■ WHAT TO WORK ON
Exactly reproduce the lines beginning with the line that includes "At what coordinates" and ending with the last line of the data.

■ THE DATA
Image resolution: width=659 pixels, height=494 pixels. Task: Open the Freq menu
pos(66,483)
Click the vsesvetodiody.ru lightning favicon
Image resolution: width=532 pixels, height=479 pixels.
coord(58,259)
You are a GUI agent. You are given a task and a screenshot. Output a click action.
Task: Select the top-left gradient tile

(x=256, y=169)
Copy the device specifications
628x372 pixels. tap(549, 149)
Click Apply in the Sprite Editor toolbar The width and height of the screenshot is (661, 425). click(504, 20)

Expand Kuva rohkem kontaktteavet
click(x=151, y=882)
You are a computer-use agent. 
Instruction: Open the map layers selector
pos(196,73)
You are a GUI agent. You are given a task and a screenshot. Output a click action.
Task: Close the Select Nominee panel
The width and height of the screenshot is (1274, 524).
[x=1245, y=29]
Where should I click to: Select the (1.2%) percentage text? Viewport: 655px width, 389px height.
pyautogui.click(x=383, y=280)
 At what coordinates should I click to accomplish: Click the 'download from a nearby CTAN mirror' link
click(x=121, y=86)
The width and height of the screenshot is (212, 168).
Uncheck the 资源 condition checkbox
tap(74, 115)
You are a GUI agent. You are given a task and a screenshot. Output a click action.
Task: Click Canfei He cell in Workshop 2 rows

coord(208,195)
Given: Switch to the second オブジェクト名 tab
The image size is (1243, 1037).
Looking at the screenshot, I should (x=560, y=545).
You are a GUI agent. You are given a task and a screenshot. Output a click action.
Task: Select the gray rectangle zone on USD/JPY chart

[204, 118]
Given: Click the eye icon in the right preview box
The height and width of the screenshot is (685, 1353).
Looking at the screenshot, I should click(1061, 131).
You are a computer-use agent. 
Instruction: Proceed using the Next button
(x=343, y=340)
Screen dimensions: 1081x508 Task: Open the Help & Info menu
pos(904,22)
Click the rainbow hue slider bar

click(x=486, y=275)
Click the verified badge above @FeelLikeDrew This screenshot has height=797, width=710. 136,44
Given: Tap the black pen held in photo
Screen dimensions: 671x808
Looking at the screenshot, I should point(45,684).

■ YOUR RESPONSE
 At what coordinates should I click to accomplish: Click the 'download from a nearby CTAN mirror' link
click(x=121, y=86)
The width and height of the screenshot is (212, 168).
Uncheck the 资源 condition checkbox
tap(74, 115)
You are a GUI agent. You are given a task and a screenshot. Output a click action.
Task: Click Canfei He cell in Workshop 2 rows

coord(208,195)
Given: Switch to the second オブジェクト名 tab
The image size is (1243, 1037).
Looking at the screenshot, I should (x=560, y=545).
You are a GUI agent. You are given a task and a screenshot. Output a click action.
Task: Select the gray rectangle zone on USD/JPY chart

[204, 118]
Given: Click the eye icon in the right preview box
The height and width of the screenshot is (685, 1353).
Looking at the screenshot, I should click(1061, 131).
You are a computer-use agent. 
Instruction: Proceed using the Next button
(x=343, y=340)
Screen dimensions: 1081x508 Task: Open the Help & Info menu
pos(904,22)
Click the rainbow hue slider bar

click(x=486, y=275)
Click the verified badge above @FeelLikeDrew This screenshot has height=797, width=710. 136,44
Given: Tap the black pen held in photo
Screen dimensions: 671x808
Looking at the screenshot, I should point(45,684).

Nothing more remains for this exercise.